Dissecting Obama’s Four-Point Strategy Against ISIL

In October 2011, Obama promises all American troops would leave Iraq by the end of the year. By the US Embassy flickr account.

By Sara Bjerg Moller

In October 2011, Obama promises all American troops would leave Iraq by the end of the year. By the US Embassy flickr account.
In October 2011, Obama promises all American troops would leave Iraq by the end of the year. By the US Embassy flickr account.

On Wednesday evening, President Obama took to the airwaves to announce his much-awaited strategy for confronting the Islamic State of Iraq and the Levant (ISIL). Here, I share some of my initial reactions to the administration’s proposed strategy. Few, if any, would disagree with the administration’s stated goals of redoubling efforts to improve intelligence, cutting off the group’s funding, stemming the flow of foreign fighters to the West, or providing humanitarian assistance to civilians (the third and fourth parts of the strategy) so I’ll skip these and go straight to the military options outlined by the president.

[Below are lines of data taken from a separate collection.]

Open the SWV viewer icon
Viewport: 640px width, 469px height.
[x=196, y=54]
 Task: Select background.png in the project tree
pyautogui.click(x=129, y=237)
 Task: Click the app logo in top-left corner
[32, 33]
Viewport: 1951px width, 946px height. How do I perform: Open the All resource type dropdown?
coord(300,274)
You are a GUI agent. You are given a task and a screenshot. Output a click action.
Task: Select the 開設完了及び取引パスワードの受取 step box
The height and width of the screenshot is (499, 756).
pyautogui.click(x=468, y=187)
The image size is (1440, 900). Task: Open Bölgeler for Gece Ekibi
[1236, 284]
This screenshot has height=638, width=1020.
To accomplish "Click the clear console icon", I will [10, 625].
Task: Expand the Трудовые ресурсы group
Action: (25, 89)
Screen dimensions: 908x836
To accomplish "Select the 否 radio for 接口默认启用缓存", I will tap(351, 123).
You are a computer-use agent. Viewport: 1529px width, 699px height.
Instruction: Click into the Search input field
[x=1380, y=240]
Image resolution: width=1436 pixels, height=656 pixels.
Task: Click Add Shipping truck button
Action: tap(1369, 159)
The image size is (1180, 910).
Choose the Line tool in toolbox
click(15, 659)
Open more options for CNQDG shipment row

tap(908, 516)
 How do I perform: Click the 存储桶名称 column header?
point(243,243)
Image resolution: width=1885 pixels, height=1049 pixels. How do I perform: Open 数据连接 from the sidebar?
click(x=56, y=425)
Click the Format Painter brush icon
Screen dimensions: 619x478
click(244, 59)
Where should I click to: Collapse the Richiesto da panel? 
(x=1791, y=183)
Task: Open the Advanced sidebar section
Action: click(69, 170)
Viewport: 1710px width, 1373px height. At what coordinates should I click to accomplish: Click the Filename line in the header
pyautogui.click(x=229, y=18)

The first part of the two-pronged military strategy announced by Obama calls for expanding the campaign of airstrikes against ISIL targets in Iraq to (possibly) include targets in Syria. Neither the continuation nor the expansion of the air campaign is likely to have the desired effect of destroying the terrorist organization, however. At most, air strikes can degrade the organization. They cannot defeat it. This is true regardless of whether one looks at the U.S. aerial campaign as an attempt at coercion by denial (in this case, of territory) or as brute force. True, U.S. air power could prevent ISIL from seizing new territory but the group has already reached the natural limits of its expansion having captured most of the Sunni-majority areas of Iraq. Evicting them from the cities they hold through airpower alone will be hard if next-to-impossible given the demonstrated ability of terrorists to hide in plain sight. Moreover, bombing villages and towns will not only lead to collateral damage but could also backfire by increasing ISIL’s support among members of the Sunni population not yet committed.

Second, the president announced he was stepping up support to forces fighting ISIL on the ground by sending an additional 475 service members to Iraq and increasing military assistance to the Syrian opposition. The added troops, whose mission is to help train and support Iraqi and Kurdish forces, will bring the total U.S. military presence in Iraq to around 1,500. However, after a decade of U.S. training and billions in equipment and other support, it is difficult to see how the addition of non-combat personnel will help the Iraqi Army reverse the gains made by the Islamic State in the past six months. The Iraqi Army was far better trained and equipped than the enemy at the start of the summer yet they still ran. Why should we expect Iraqi soldiers to fare better going forward? Although the rules of engagement (ROE) are as yet unclear, as “non-combat advisors,” U.S. troops will be prohibited from fighting alongside the Iraqi security forces. In other words, U.S. soldiers will be put in the difficult position of being unable to enter the firefight, leading to bitter resentment and charges of abandonment on the part of Iraqi soldiers. (To be clear, I don’t believe the president should, or for that matter, would, consider deploying additional U.S. forces. I merely wish to point out that in committing 1,500 non-combat advisors the resources allocated do not align with the strategic aims articulated.) U.S. advisors are unlikely to have the desired effect on the Kurdish forces as well. After months of watching Bagdad fail to guarantee their security the Kurds are more invigorated than ever in their quest for independence, making Kurdish-Iraqi security cooperation all the more challenging.

The Obama administration’s plan to “ramp up” its military assistance to the Syrian opposition is also cause for concern. Rather than comprise one recognizable movement, the Syrian opposition is made up of a hodgepodge of groups and individuals, including the former ally of ISIL, the Al-Nusra Front. Keeping track of many of these rebel groups and their changing allegiances is like a 3-D game of snakes and ladders, except the ladders are slides. All of which is to say that distinguishing friend from foe in Syria today is not a straightforward or easy task. Members of Al-Nusra and ISIL have been fighting each other but could be spurred by the U.S. bombing campaign to reunite and, worse, decide to focus their energies on targeting U.S. personnel and interests in the region or abroad. One unintended consequence of extending the bombing campaign could therefore be to unite groups currently split only by tactics or minor differences in ideology.

As the president acknowledged, ISIL is a problem that can’t be solved by military action. Yet regaining the trust of the Iraqi Sunni population who are the key to ISIL’s defeat is likely to take years if it is even possible at all. In 2007, Sunnis willing to take a chance on American promises of a more inclusive central government and more-equal sharing of land and resources formed the Sons of Iraq/Anbar Awakening Movement and helped reduce violence and reestablish security. Winning their trust a second time might be beyond U.S. capabilities.